Una volta che abbiamo consapevolezza di ciò che è vivo in noi, allora e solo allora possiamo fare qualcosa per rendere la nostra vita più ricca e piena. Ma a cosa ci riferiamo quando parliamo di “ciò che è vivo in noi’? Sotto gli strati delle maschere che indossiamo, sotto la violenza delle parole e talvolta delle nostre reazioni c’è un senso più profondo, una verità.

Secondo i principi della comunicazione non violenta (CNV) di Marshal Rosemberg “Ciò che è vivo (in una persona) è fondamentalmente due cose: ciò che la persona sente e come i suoi sentimenti sono collegati ai suoi bisogni.”

In ogni momento abbiamo esigenze, bisogni che chiedono di essere soddisfatti. Quando questi bisogni non vengono soddisfatti si creano le condizioni per lo squilibrio, per l’infelicità, per il conflitto. Il conflitto può essere interiore o può prodursi nella relazione con l’altro.

Così accade che fin da piccoli impariamo a manifestare con la rabbia quella sensazione di insoddisfazione che scaturisce da uno dei nostri bisogni non soddisfatti. Così accade che scambiamo lo stimolo per la causa, pensiamo che qualcuno ci faccia arrabbiare, che una certa situazione ci faccia reagire. Ma la realtà è diversa.

Non essendo in contatto con ciò che davvero abbiamo bisogno di ottenere, costruiamo nella nostra mente un linguaggio fatto di assunzioni, di giudizi. Incolpiamo gli altri di volerci togliere, limitare, giudicare. Cerchiamo fuori da noi la ragione per la quale stiamo provando quella brutta emozione che non vorremmo provare oppure che non riusciamo a dominare. È a questo che reagiamo. Alla violenza che pensiamo di subire. Difficilmente ci asteniamo dall’attribuire alle azioni altrui un significato filtrato attraverso le nostre lenti.

Se potessimo chiederci anche solo solo per un momento: cosa mi disturba davvero di quella persona o di quella situazione? Sicuramente solo pochissimi tra noi sarebbero in grado di dirlo senza contemporaneamente esprimere un giudizio. Ad esempio diremmo “mi disturba che sia sempre egoista” invece che descrivere la situazione per come si è  presentata. Cosa ha fatto quella persona? Sono in grado di dirlo senza esprimere una valutazione mentre lo faccio?

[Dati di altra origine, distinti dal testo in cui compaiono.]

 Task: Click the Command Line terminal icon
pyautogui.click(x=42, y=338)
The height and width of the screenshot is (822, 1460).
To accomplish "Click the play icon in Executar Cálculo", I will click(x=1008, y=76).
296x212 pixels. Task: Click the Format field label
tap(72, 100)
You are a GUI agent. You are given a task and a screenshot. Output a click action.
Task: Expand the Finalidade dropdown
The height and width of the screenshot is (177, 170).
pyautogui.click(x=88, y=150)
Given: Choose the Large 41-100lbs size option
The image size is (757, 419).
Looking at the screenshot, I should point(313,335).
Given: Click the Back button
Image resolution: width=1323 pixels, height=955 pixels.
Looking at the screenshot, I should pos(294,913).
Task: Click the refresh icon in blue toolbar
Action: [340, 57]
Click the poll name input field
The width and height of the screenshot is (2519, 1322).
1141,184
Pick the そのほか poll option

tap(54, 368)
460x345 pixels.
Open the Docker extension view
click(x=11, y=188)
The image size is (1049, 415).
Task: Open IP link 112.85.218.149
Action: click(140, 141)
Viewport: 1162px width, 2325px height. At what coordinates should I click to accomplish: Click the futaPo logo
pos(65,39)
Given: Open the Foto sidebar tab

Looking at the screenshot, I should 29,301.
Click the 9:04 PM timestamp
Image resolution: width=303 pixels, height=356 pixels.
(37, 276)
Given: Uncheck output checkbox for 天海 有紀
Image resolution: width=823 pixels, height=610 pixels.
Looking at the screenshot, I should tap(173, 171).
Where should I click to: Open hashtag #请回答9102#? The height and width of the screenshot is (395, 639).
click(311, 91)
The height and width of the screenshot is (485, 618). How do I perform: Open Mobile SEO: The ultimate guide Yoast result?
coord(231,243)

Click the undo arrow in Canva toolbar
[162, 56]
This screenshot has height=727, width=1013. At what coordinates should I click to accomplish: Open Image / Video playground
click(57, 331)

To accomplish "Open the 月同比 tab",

Probabilmente ci renderemmo conto che limitarci a questo è difficilissimo. 

Tuttavia, se potessimo prenderci un secondo e chiederci: cosa ha sollecitato in me un risposta di rabbia o fastidio? Che tipo di valutazione ho fatto di quanto è accaduto? Perché il fatto accaduto è sicuramente lo stimolo ma non la causa. Quando quella persona fa quella certa cosa soffermiamoci a osservare la qualità dei nostri pensieri. Verificheremo velocemente che per prima cosa la nostra mente avrà etichettato quella situazione, giudicandola. Poi verrà la reazione.

Cosa accadrebbe se riuscissimo a cogliere la nostra reazione e a guardarla con curiosità e interesse? Cosa scopriremmo se potessimo concederci il lusso di non reagire a quello stimolo automaticamente ma chiederci cosa c’è sotto? 

La rabbia e la violenza sono strati che proteggono altro. Quale nostro bisogno non è soddisfatto dalle situazioni/relazioni che viviamo? Cosa arde sotto la cenere che è bene vedere? 

La consapevolezza  è alla base di una vita libera e connessa. Una vita che parla un linguaggio che è fondamentalmente quello dei sentimenti e dei bisogni. 

In ogni momento della  vita abbiamo bisogni che richiedono di essere ascoltati e soddisfatti. I nostri sentimenti dipendono essenzialmente da questo. Le nostre emozioni sono spie di funzionamento, ci indicano dove guardare per capire cosa davvero non va.